§ **EXERCISE PROMPT**:
Please rewrite the data below as a numbered list, from its first line through the line with "click(172, 148)", and leave out any blank lines.

Rows of pointing data:
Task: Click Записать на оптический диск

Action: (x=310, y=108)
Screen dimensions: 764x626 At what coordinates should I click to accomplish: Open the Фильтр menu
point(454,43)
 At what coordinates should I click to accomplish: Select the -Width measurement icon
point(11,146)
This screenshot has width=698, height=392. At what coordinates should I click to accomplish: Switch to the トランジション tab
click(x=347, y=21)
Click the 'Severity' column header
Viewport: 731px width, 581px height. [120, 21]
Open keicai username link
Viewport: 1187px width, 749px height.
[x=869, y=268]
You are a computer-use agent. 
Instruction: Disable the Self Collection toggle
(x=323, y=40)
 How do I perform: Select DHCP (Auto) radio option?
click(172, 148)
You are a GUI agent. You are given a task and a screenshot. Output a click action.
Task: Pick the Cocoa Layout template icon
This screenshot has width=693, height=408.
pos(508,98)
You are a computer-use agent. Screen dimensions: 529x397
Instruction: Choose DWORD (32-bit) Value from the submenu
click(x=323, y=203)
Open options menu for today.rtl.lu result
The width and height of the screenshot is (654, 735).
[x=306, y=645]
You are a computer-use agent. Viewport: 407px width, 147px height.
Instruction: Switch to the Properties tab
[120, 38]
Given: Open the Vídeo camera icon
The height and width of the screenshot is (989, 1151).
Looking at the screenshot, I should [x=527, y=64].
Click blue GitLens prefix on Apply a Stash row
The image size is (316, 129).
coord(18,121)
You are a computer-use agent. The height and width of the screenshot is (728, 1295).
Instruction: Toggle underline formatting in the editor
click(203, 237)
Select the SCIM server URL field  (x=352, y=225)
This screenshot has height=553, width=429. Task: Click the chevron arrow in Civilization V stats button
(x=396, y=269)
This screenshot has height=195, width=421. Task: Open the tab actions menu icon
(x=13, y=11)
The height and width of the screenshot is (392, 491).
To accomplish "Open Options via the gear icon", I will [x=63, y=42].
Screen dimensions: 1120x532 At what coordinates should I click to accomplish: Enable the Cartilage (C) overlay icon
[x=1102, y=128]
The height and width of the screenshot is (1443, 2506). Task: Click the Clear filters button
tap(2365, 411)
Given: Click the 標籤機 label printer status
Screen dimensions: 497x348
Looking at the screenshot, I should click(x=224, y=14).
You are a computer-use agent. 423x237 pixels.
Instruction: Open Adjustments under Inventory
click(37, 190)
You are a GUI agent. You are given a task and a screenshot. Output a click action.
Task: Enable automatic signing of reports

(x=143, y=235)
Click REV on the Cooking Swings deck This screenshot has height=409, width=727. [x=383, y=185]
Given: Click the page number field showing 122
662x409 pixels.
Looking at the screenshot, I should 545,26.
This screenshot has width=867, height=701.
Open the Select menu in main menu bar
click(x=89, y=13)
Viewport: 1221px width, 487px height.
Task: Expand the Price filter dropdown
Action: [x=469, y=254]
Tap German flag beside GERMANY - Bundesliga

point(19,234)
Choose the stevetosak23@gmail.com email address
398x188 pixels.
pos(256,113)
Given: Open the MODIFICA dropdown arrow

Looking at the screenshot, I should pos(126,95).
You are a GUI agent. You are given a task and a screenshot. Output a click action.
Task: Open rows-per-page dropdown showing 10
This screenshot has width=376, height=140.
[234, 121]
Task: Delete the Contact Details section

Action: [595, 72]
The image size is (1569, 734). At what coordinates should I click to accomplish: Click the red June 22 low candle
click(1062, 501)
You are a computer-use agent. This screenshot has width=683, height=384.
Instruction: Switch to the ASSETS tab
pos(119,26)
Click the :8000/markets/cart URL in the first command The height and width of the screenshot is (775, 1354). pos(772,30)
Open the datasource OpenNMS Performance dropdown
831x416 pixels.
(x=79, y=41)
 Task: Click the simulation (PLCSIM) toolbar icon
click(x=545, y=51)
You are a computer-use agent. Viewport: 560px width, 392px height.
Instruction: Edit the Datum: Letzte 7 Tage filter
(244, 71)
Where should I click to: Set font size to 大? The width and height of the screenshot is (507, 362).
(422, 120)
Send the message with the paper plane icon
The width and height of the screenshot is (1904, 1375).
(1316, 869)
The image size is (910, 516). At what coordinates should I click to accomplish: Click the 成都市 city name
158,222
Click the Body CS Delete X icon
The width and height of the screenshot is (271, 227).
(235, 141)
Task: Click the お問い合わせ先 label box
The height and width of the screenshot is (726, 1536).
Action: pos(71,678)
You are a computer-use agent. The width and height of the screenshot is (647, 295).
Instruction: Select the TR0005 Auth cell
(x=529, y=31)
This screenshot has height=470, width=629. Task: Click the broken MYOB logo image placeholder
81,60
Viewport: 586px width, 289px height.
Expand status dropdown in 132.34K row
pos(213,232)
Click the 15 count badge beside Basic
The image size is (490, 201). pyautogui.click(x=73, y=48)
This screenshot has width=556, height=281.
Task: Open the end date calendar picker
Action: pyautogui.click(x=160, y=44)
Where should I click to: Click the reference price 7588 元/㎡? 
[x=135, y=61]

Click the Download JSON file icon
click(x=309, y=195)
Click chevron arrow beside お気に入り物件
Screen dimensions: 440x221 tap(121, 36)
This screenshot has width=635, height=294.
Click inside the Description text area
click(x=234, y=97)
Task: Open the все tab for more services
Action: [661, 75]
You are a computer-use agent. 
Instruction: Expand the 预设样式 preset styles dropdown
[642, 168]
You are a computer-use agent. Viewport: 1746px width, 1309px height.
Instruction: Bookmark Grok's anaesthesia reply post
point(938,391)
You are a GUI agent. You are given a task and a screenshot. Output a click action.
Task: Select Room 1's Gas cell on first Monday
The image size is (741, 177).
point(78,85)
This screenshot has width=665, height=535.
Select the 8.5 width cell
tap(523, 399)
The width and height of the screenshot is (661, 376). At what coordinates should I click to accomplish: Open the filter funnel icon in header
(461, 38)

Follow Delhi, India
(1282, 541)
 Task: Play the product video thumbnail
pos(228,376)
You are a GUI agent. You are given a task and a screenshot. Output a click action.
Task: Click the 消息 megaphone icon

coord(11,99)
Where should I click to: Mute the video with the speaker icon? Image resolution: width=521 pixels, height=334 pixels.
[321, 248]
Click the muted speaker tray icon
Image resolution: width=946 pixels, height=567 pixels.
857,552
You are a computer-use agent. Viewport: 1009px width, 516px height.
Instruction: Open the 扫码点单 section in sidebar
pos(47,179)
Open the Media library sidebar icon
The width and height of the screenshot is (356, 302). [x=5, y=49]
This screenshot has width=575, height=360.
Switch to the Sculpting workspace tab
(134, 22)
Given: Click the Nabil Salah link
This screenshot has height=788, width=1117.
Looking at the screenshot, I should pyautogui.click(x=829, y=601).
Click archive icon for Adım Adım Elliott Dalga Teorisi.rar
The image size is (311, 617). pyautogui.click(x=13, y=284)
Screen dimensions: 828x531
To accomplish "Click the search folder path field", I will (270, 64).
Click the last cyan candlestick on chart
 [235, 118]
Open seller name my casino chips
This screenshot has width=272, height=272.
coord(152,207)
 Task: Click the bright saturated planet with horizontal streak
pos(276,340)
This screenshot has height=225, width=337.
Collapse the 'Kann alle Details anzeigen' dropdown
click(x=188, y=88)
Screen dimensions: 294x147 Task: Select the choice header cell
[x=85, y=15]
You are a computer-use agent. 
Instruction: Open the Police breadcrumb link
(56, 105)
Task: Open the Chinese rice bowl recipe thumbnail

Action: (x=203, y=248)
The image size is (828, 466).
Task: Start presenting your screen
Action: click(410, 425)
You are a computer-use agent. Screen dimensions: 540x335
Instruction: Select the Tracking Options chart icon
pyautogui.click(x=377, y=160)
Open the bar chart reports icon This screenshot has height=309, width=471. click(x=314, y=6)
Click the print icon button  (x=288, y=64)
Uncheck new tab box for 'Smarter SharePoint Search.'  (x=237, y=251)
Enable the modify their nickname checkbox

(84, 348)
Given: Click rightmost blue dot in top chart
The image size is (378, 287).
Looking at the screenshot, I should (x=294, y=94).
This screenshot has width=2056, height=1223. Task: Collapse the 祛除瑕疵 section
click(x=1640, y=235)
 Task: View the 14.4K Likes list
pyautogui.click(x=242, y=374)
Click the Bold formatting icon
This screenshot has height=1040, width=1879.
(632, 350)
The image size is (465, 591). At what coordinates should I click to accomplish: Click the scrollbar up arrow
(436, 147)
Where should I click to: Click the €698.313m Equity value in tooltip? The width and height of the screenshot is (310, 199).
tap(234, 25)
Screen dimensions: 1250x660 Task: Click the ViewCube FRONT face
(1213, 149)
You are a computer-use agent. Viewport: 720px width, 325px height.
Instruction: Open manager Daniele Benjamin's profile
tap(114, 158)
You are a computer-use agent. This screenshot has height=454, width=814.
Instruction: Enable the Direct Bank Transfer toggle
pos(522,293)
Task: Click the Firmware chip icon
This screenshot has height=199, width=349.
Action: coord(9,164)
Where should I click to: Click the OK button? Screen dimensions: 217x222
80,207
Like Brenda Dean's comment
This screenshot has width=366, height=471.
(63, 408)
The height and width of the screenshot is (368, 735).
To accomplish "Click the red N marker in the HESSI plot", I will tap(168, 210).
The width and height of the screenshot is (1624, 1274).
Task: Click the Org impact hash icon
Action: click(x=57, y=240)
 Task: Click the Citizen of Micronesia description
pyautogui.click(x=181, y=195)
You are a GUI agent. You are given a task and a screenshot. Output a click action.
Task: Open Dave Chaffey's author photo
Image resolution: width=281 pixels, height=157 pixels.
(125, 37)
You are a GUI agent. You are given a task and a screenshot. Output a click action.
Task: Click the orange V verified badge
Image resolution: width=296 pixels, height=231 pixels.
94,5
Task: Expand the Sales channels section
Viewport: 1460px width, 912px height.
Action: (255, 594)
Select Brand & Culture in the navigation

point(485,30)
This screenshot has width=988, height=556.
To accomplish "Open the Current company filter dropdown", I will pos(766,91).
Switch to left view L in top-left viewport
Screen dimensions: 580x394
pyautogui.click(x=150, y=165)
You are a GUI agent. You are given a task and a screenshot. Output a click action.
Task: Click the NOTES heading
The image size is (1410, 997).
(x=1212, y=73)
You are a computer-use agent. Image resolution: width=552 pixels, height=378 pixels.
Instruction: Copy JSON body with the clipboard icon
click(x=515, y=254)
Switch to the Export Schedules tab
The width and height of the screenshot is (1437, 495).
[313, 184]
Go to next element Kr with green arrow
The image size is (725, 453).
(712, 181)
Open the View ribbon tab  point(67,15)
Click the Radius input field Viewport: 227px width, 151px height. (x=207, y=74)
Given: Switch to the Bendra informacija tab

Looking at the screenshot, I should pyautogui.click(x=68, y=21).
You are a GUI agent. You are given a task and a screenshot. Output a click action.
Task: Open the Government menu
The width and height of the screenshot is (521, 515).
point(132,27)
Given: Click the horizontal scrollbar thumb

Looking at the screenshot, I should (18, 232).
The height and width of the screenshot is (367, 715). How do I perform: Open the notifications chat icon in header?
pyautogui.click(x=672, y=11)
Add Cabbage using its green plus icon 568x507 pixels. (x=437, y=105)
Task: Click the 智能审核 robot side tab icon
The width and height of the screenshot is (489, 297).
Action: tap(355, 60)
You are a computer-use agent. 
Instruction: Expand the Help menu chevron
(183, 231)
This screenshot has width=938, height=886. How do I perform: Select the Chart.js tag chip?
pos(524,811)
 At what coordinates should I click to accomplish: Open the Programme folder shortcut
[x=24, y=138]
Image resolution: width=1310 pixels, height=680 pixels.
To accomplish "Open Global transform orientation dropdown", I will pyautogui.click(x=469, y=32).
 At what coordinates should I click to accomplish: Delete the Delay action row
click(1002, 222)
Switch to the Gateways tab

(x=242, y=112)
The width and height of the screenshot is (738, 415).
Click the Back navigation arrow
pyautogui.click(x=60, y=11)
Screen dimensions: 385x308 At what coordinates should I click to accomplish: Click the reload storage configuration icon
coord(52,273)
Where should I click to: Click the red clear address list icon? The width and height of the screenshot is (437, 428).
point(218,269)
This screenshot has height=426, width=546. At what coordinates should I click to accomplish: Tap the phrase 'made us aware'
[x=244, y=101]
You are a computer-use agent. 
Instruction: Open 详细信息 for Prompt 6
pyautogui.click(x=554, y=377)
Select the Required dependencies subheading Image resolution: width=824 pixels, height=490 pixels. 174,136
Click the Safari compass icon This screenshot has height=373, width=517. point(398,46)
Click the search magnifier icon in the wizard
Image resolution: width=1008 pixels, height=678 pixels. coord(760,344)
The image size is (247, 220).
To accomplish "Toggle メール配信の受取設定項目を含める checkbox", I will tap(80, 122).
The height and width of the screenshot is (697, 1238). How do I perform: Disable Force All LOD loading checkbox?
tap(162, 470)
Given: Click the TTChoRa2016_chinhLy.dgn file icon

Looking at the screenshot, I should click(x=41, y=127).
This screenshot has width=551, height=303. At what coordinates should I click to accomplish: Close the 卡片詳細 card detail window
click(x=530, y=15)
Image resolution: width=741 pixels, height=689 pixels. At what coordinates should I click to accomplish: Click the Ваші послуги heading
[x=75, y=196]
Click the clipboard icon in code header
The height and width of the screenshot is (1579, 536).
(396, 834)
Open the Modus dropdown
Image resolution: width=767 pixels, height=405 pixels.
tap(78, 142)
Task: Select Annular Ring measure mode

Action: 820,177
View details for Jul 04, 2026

§ **COMPLETED TASK**:
1. Task: Click Записать на оптический диск
2. Action: (x=310, y=108)
3. Screen dimensions: 764x626 At what coordinates should I click to accomplish: Open the Фильтр menu
4. point(454,43)
5.  At what coordinates should I click to accomplish: Select the -Width measurement icon
6. point(11,146)
7. This screenshot has width=698, height=392. At what coordinates should I click to accomplish: Switch to the トランジション tab
8. click(x=347, y=21)
9. Click the 'Severity' column header
10. Viewport: 731px width, 581px height. [120, 21]
11. Open keicai username link
12. Viewport: 1187px width, 749px height.
13. [x=869, y=268]
14. You are a computer-use agent. 
15. Instruction: Disable the Self Collection toggle
16. (x=323, y=40)
17.  How do I perform: Select DHCP (Auto) radio option?
18. click(172, 148)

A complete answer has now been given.